There is something wonderfully whimsical in the idea of a Europe-based monthly field report that is meant to serve the reading needs of faraway Kansas residents. Perhaps the idea that they will never see those beautiful cities of cobblestones and lights makes reading about them in print so precious.
The expat yearning is a strong one. The American Midwest has long been the breeding ground for those seeking more international vistas, like New Yorker editor Harold Ross, who serves as inspiration for French Dispatch editor Arthur Howitzer Jr. (Bill Murray). We see Howitzer in action for brief glimpses, instructing his writers, going over the monthly expenses, and it’s the nuts and bolts of editing life that feels real.
While The Grand Budapest Hotel rested on an underlying acknowledgment of European war and genocide and the bad things of history and life, The French Dispatch has no such subtext. It instead has an overlaid sense of world-weariness, of time passing and passing (even the fictional town name, Ennui-sur-Blasé, means “Boredom upon Apathy”), and an overarching architectural (visual) style that is delightful eye candy — it’s something you can just gaze upon with wonder — and it helps get us through a trio of shaggy dog stories.
Owen Wilson first takes us on a very short (300-word) bike tour through the town of Ennui-sur-Blasé, a place that split screens reveal has changed little over the centuries (there’s still a Pickpocket’s Lane, just with different fashion and different lowlifes).
After this hors d’oeuvre, the main stories focus on Abstract Expressionist painter Moses Rosenthaler (Del Toro), incarcerated for murder, and his muse, prison guard Simone (Seydoux), as told through the lens of art lecturer J.K.L. Berenson (Swinton); the second feature is set during the 1968 student riots, with McDormand reporting on a young self-styled revolutionary, Zeffirelli (Chalamet), who first protests for access to the girl’s dormitory, then is caught up in the “Chessboard Revolution,” which plays out literally over chessboards, followed by tear gas and rubber bullets. Student protest, Anderson seems to suggest, is a mere passing fad of fashion amidst the churning ocean of time.

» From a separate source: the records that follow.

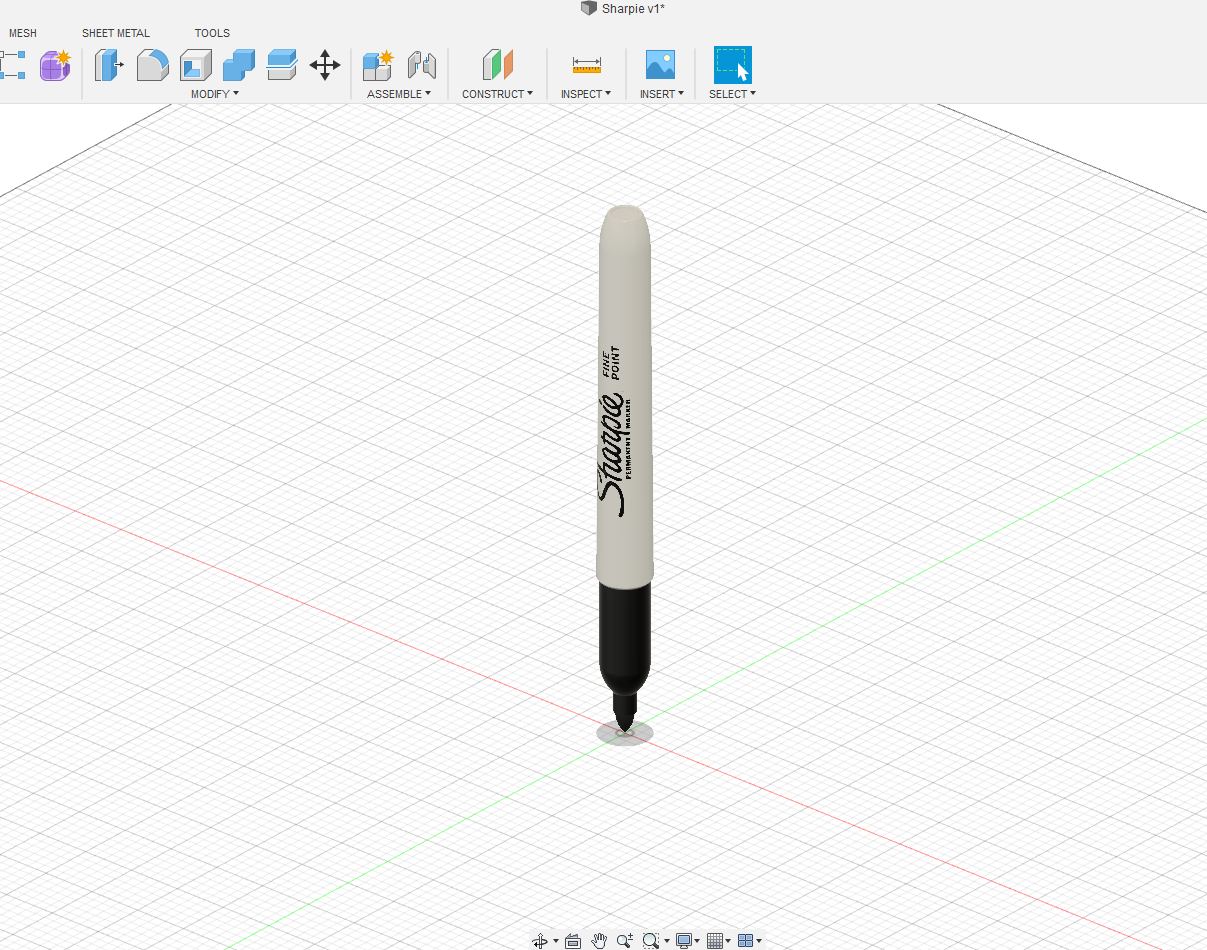Open the Shell tool
1207x950 pixels.
click(196, 64)
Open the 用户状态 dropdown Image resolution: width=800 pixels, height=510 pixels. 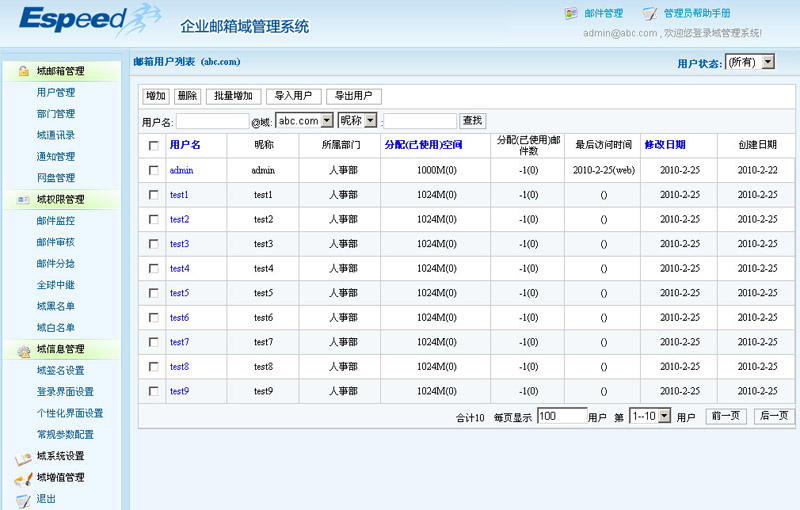coord(750,62)
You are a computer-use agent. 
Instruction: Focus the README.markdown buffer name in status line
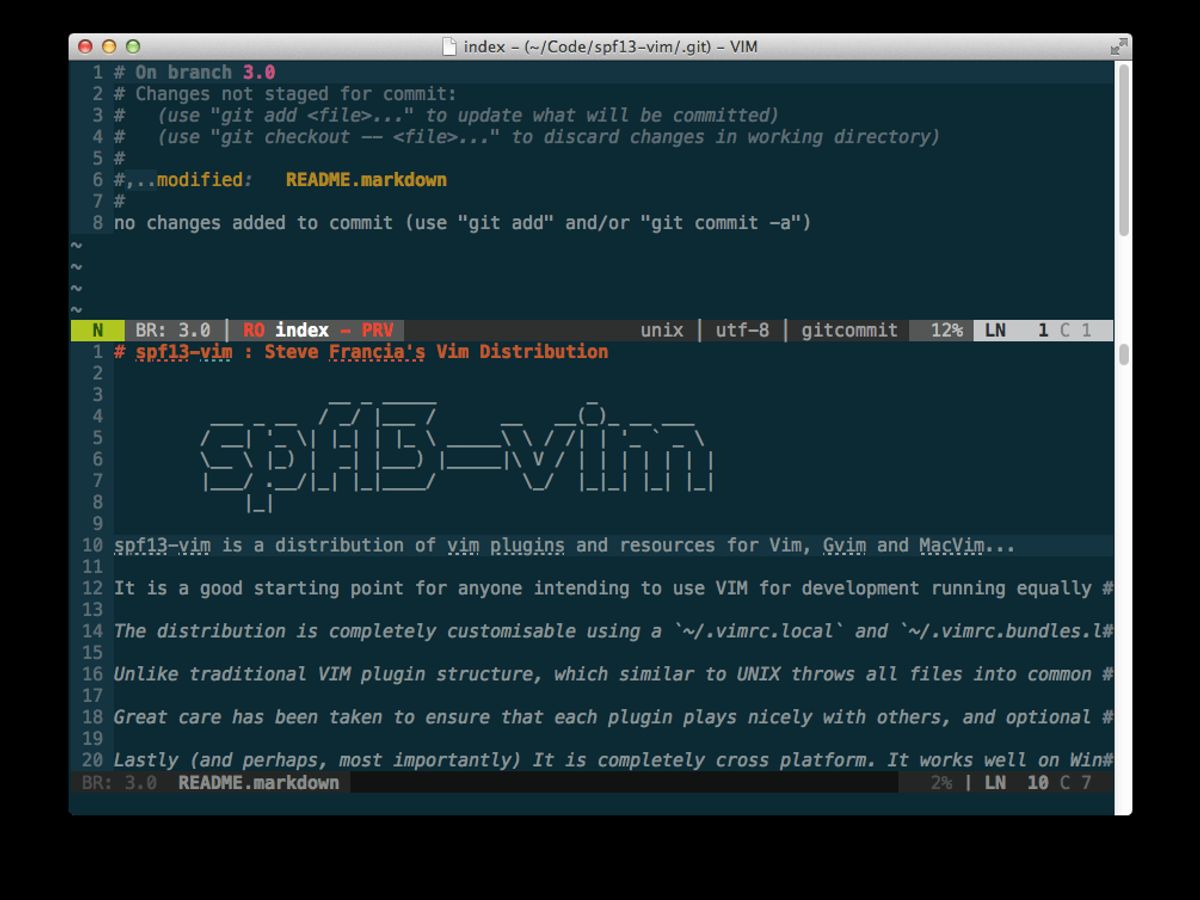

The final tale turns into something Anderson has always loved — a caper — as food writer Roebuck Wright (Jeffrey Wright) tours the elaborate kitchens of the Ennui police station, where chef Lt. Nescaffier devises a specialized menu for cops. Naturally, there’s a crime (kidnapping), and a shootout involving Ed Norton, and what could be tragedy turns into comical farce laced with a touch of melancholia.
And all this is surely enough to ever want or expect from Wes Anderson, who’s never bothered to mask his love of artifice in his movies. “Try to make it sound like you wrote it that way on purpose,” is Howitzer’s steadfast advice to his writers. Do not fault the craftsman for making beautiful things. That is his calling card, printed up in his cherished Futura font for as long as he cares to turn his craft to making more.